I have a building owner that is supplying the materials for his project. It is a Cooley material. My question is does Cooley use tape seams or heat welded seams? I could not get on their site to get any information. The material is black in color 6'X6' It doesn't have the same texture as a edpm product or the texture of a pvc. I'm thinking PVC heat welded


----------



## Pie in the Sky

Cooley is a manufacturer of PVC. As far as I know they do not distribute, they sell though Johns Manville the name JM C3 I believe. Cooley knows how to make PVC membranes and they are all heat welded. This is a Top Quality product... I dont know what the black 6 x 6 thing your refering too, Cooley only makes white PVC as far as I know.

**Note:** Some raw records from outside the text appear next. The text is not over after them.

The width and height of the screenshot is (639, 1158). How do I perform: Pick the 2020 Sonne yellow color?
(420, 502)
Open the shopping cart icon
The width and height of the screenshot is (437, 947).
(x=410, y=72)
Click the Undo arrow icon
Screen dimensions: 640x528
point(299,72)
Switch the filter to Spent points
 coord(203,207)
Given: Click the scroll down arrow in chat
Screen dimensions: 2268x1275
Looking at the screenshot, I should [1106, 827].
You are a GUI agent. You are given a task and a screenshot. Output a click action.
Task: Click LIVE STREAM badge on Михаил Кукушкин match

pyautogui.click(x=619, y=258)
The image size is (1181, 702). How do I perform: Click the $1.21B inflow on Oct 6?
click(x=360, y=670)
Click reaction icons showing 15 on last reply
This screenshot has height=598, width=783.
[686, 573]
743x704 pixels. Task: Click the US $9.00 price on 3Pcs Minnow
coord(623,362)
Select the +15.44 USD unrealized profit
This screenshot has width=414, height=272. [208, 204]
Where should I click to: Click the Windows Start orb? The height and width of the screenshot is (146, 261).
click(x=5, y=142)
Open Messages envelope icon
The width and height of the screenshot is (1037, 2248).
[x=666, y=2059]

Here is the best link I can find: http://www.comfortcover.org/html/cooley_c-3.html


----------



## rhode island

Thanks for the link. I meant to write that the sheet is 6' 6 X 50 or 100.


----------



## RooferJim

Cooley used to make it under there own name back in the 80's but had a lot of problems. There were a lot of them here in Massachusetts. Try going with a better brand with a better warranty. You should look into either IB, Duro-Last, Sarnafil or Fiber Tite . Also try to avoid TPO.


RooferJim
www.jbennetteroofing.com


----------



## mike77

Pie in the Sky said:


> Cooley is a manufacturer of PVC. As far as I know they do not distribute, they sell though Johns Manville the name JM C3 I believe. Cooley knows how to make PVC membranes and they are all heat welded. This is a Top Quality product... I dont know what the black 6 x 6 thing your refering too, Cooley only makes white PVC as far as I know.
> 
> Here is the best link I can find: http://www.comfortcover.org/html/cooley_c-3.html


thanks you for this info.


----------



## Grumpy

I spoke to Cooley about their illusions product a few years ago and would only sell direct and the illusions was a stamped tpo.


----------



## Pie in the Sky

Interesting Grumpy, I am not familier with that product. How did you like their TPO compared to others?


----------



## Grumpy

It's painted to look like shingles, and is or was common in FL. That's all I know about it. I had a business idea utilizing that product but that idea fell through when I found out they only sell direct.


----------



## Pie in the Sky

I have seen something like that.. I wasnt aware that it was made by Cooley, thanks for the info...


----------



## 1985gt

There was a company that has that as well. I want to say it was GAF but I can't find the info on line. I'll have to look and see if I can dig up the sample board. It was kind of neat. Don't remember pricing or anything just that it was offered. Had a imprint of dimensional shingles on it. I'll see if I can find it some time today.


----------



## RooferJim

Durolast and IB Roof systems have a "Shingle-Ply" product. At least with them you can get a warranty unlike Cooley.


----------



## Pie in the Sky

Pretty sure JM's PVC Sheet is made by Cooley, it is available in a 20 year NDL too. Besides if its install a Cooley roof correctly you dont need to worry about a warranty.


----------



## RooferJim

I've seen a lot of them.


----------



## RichRoofing

I know IB Roof systems has the shake shingle print for their residential line of membrane.


----------